*PROMPT*
Return each line in the listing below that contains the word "Click". Treat uppercase and lowercase letters as different.

*MATERIAL TO PROCESS*
:::

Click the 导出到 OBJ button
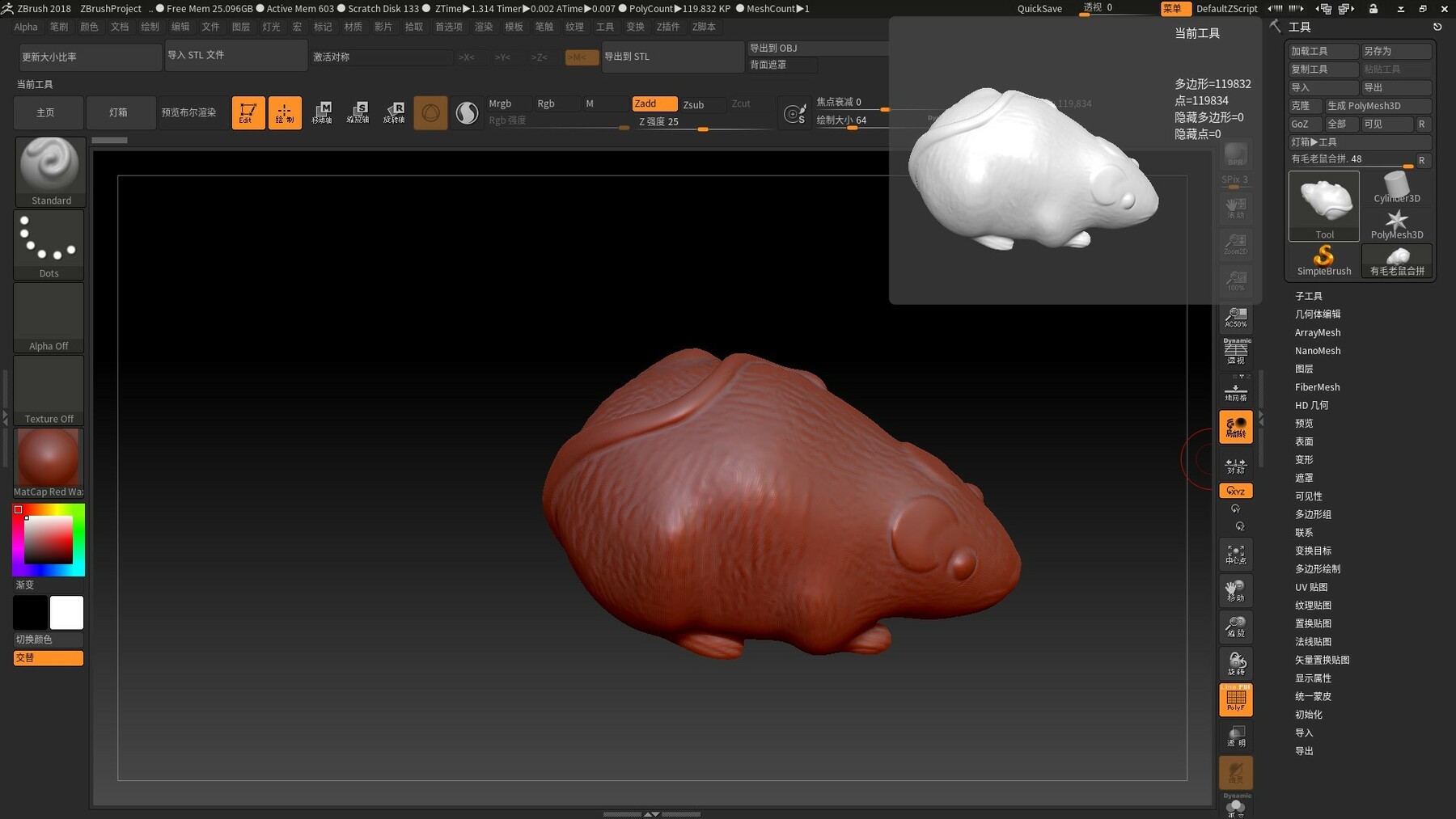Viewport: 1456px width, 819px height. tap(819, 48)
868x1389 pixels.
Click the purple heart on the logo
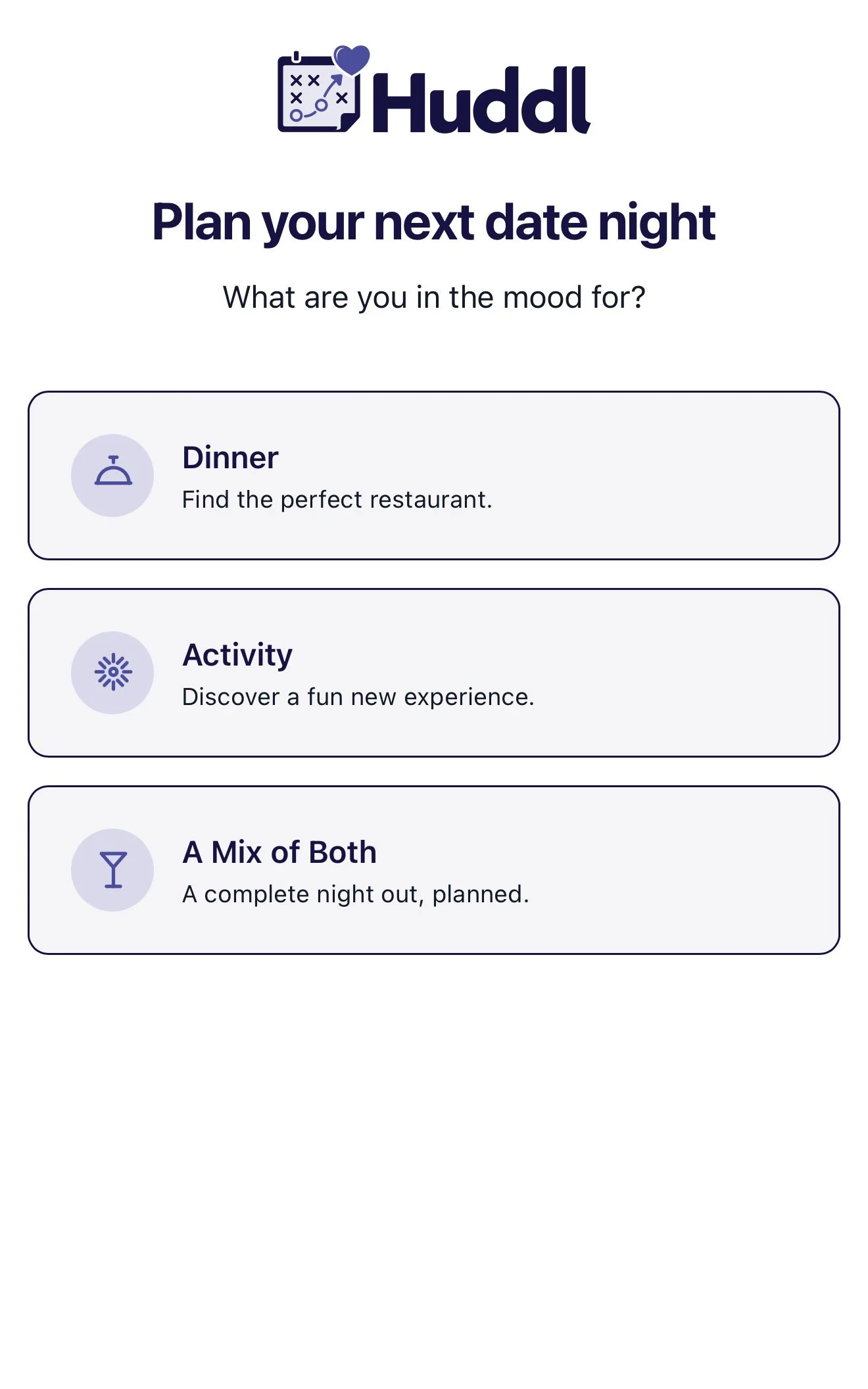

:::

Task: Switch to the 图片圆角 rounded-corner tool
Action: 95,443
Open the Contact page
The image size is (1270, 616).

:::

*ANSWER FOR THE TASK*
Click the 导出到 OBJ button
Click the purple heart on the logo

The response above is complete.